Several studies have suggested that in asthmatics the quantities of inflammatory mediators such as histamine, thromboxane A2 (TxA2), prostaglandin D2 (PGD2), prostaglandin F2 alpha (PGF2 alpha), and leukotriene C4 (LTC4) that are present in the airway lumen are related to the degree of bronchial responsiveness to inhaled methacholine (MCh). Therefore, we studied the effect of these mediators on the cholinergic responsiveness of isolated human airway segments. Lung tissue collected at thoracotomy from 30 patients was studied.
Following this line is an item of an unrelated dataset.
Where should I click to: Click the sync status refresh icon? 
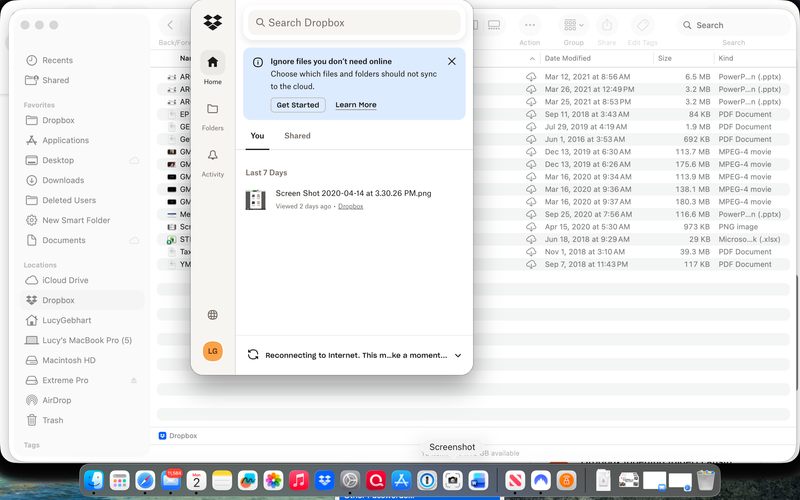pyautogui.click(x=253, y=355)
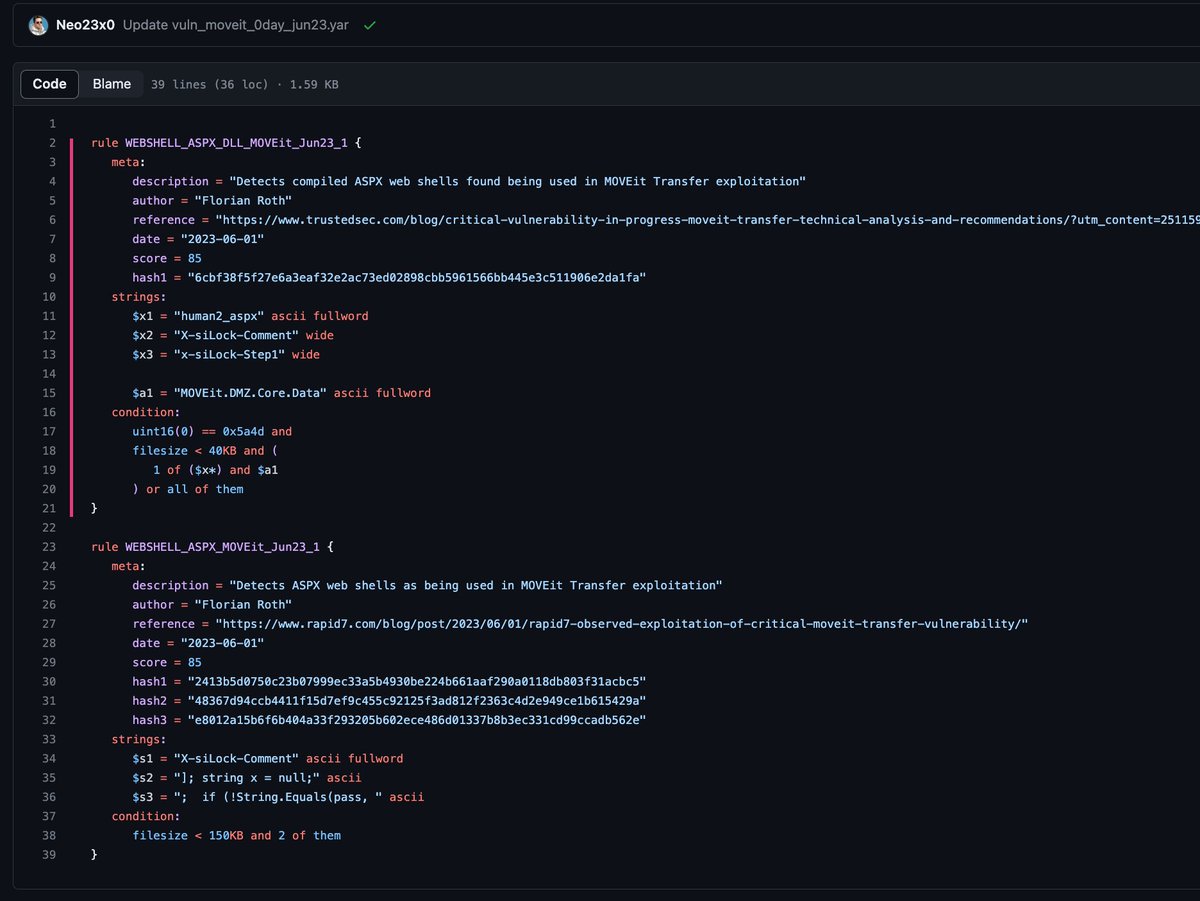Select the Code tab

(x=49, y=84)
Dose-response curves to MCh were obtained from bronchial segments before, during, and after incubation with either a subthreshold or a threshold concentration of histamine (10(-10) or 10(-8) M), the stable TxA2 analogue U46619 (10(-11) or 10(-9) M), PGD2 (5 x 10(-9) or 5 x 10(-7) M), PGF2 alpha (10(-9) or 10(-7) M), or LTC4 (10(-11) or 10(-9) M). With the exception of LTC4, the presence of any of these mediators at either concentration increased the sensitivity to MCh by a factor of 1.1 to 2 (p less than 0.05, ANOVA). This increase did not depend on the dose of the mediator (p greater than 0.05, ANOVA). These data indicate that mediator-induced muscle hypersensitivity can explain a small part of the leftward shift of the dose-response curve to inhaled MCh as observed in asthma.